El aporte de Diego Arria fue ejemplar. Con dedicación, lucidez y coraje logró rescatar de las garras de la dictadura a media docena de líderes esenciales para la lucha por la redemocratización de su país. Y su comportamiento con su amigo, el canciller y ministro de defensa chileno Orlando Letelier, fue sencillamente conmovedor. Luego de liberarlo de las terribles condiciones de su prisión de la isla Dawson, en el frío y desértico extremo austral chileno, debió asistir a su familia luego de que fuera asesinado por la DINA, el servicio secreto de Pinochet, junto a su secretaria en las calles de Washington. Y lo trajo a Caracas para darle cristiana sepultura en nuestra tierra. Empleó en la Gobernación de Caracas, entonces a su cargo, a nuestro querido amigo, el periodista Carlos “el negro” Jorquera, portavoz de Salvador Allende, a quien acompañó hasta su último aliento en el palacio de La Moneda, y al que volviera por primera vez tras 18 años, conmovido por la emoción, como invitado especial de la comitiva del Presidente Carlos Andrés Pérez a la transmisión de mando de Don Patricio Aylwin. Tuve el inmenso honor de formar parte de esa comitiva, junto a Soledad, mi esposa.

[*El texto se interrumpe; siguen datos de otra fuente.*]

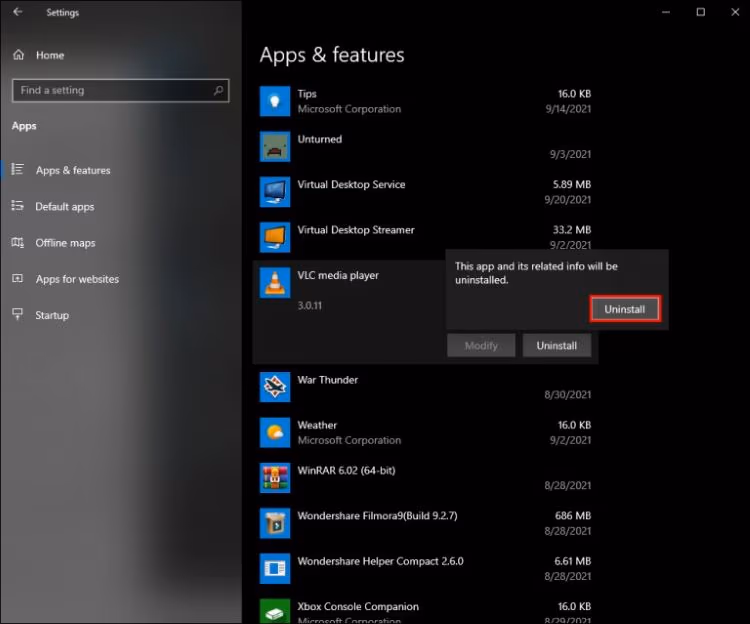Click the WinRAR 6.02 app icon

point(274,478)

Tan importante como el de Diego Arria fue la gestión del canciller Ramón Escobar Salom, quien logró la liberación del secretario general del Partido Comunista Luis Corbalán. Y el cuidado puesto por el embajador Asdrúbal Aguiar en el manejo de nuestras relaciones con la dictadura. Sin dejar jamás de velar por los derechos humanos de los perseguidos políticos. Los artistas e intelectuales venezolanos se movilizaron incansablemente en la denuncia de las atrocidades y desafueros de la tiranía: desde Pedro León Zapata a María Teresa Otero, no hubo pintor, escultor, dramaturgo, actor, periodista, académico que no le diera parte de su vida a los esfuerzos del aherrojado pueblo chileno por liberarse de las garras de la dictadura militar. No hubo concierto que diera Soledad Bravo entre 1973 y 1988 en el que no cantara dos o tres canciones dedicadas a la liberación del pueblo chileno: A Salvador Allende en su combate por la vida, de Pablo Milanés, Santiago de Chile, de Silvio Rodríguez y Ríos de sangre, de Violeta Parra, a la que agregó una estrofa final de denuncia a la canalla fascista.
¿Cuántos de quienes hoy muestran el mayor desinterés en los atropellos dictatoriales que sufrimos los venezolanos fueron recibidos, alojados, alimentados y empleados por los demócratas venezolanos? ¿Cuántos de quienes recibieron fuertes estipendios y mesadas para mantener sus parapetos en México y otros países del mundo se han expresado contra la tiranía castro chavista? ¿Cuántos de ellos apoyan al régimen usurpador de los herederos de Hugo Chávez, que vive el último tramo de su vida en La Habana?
Peor aún; ¿cuántos de los profesionales que salieron de Chile por estar en desacuerdo con el gobierno socialista de Salvador Allende y fueron acogidos con inmensa generosidad por empresarios venezolanos como Ricardo Zuloaga y cuentan con suficiente influencia sobre el gobierno de Sebastián Piñera han alzado su voz en contra de los atropellos que sufrimos? Pues no sólo la izquierda y el centro muestran la dura ingratitud del pago de Chile. También liberales y conservadores, lo que roza el absurdo. Chile ha vuelto la espalda a sus más sagradas obligaciones, como lo ha dejado escandalosamente en claro el chileno José Miguel Insulza, otro beneficiado de nuestra extinta democracia.
Alzo mi voz indignada contra la inmerecida ingratitud del país en que nací frente a aquel que nos acogió con una conmovedora generosidad. El silencio de Chile ante la dictadura de facto que nos empuja al abismo deja constancia del condenable olvido del más sacrosanto de los valores del pasado democrático chileno: ser la tumba de los libres o el asilo contra la opresión.